After you tried these tricks, I found out that the answer is trivial!
Looking at the Twitter docs ( https://dev.twitter.com/web/javascript/initialization ), I found out that you can say that it is looking for dynamically created widgets at any given point, moving from the given node.

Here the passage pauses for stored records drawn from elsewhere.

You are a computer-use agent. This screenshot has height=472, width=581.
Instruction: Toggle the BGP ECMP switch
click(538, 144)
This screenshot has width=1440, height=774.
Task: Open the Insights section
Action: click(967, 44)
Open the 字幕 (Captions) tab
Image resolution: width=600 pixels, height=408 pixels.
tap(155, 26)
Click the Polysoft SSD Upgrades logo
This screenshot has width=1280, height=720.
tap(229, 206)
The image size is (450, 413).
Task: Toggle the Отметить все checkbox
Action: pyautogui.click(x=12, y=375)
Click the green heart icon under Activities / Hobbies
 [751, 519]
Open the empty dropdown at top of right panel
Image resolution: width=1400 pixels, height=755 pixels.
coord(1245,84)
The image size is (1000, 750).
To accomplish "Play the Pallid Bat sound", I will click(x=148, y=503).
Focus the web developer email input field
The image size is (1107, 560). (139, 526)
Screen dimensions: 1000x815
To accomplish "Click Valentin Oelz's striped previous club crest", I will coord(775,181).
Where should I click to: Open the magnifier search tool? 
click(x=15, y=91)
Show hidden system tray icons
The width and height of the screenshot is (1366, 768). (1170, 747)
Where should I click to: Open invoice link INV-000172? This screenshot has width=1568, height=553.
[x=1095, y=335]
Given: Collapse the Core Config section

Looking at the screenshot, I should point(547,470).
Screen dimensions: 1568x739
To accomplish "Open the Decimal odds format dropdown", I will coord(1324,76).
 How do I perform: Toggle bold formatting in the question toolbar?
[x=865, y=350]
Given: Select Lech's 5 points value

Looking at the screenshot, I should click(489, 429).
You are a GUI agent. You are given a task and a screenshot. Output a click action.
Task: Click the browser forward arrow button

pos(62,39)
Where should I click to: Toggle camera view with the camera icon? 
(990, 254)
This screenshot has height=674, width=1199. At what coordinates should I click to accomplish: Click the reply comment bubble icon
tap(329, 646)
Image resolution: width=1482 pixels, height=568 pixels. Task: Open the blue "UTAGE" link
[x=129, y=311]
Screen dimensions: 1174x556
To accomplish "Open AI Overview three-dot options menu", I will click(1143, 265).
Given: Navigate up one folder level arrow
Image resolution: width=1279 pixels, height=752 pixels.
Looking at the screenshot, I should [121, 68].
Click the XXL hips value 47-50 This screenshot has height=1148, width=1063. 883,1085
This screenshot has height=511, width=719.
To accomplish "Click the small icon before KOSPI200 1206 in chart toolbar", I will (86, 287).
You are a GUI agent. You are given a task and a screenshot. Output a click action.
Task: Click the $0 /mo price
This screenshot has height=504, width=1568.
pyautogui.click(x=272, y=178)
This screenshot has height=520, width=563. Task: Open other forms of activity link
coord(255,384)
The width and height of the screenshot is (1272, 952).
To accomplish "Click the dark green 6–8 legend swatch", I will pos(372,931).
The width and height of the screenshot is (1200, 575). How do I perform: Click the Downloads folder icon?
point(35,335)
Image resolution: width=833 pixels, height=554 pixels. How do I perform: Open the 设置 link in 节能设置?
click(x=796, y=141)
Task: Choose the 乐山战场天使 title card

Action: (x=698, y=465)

This means that you just need to connect it to the finished polymer:
...
<template>
<a class="twitter-timeline" height="500" href="https://twitter.com/joaomgvieira">Tweets by joaomgvieira</a>
</template>
<script>window.twttr = (function(d, s, id) {
var js, fjs = d.getElementsByTagName(s)[0],
t = window.twttr || {};
if (d.getElementById(id)) return t;
js = d.createElement(s);
js.id = id;
js.src = "https://platform.twitter.com/widgets.js";
fjs.parentNode.insertBefore(js, fjs);
t._e = [];
t.ready = function(f) {
t._e.push(f);
};
return t;
}(document, "script", "twitter-wjs"));</script>
<script>
Polymer({
ready: function () {
twttr.ready(function () {
twttr.widgets.load(this);
}.bind(this));
}
});
</script>
...
To make it reusable, I created https://github.com/joaovieira/twitter-widgets .
This should do the trick easily, so you can use your attachments as you used to.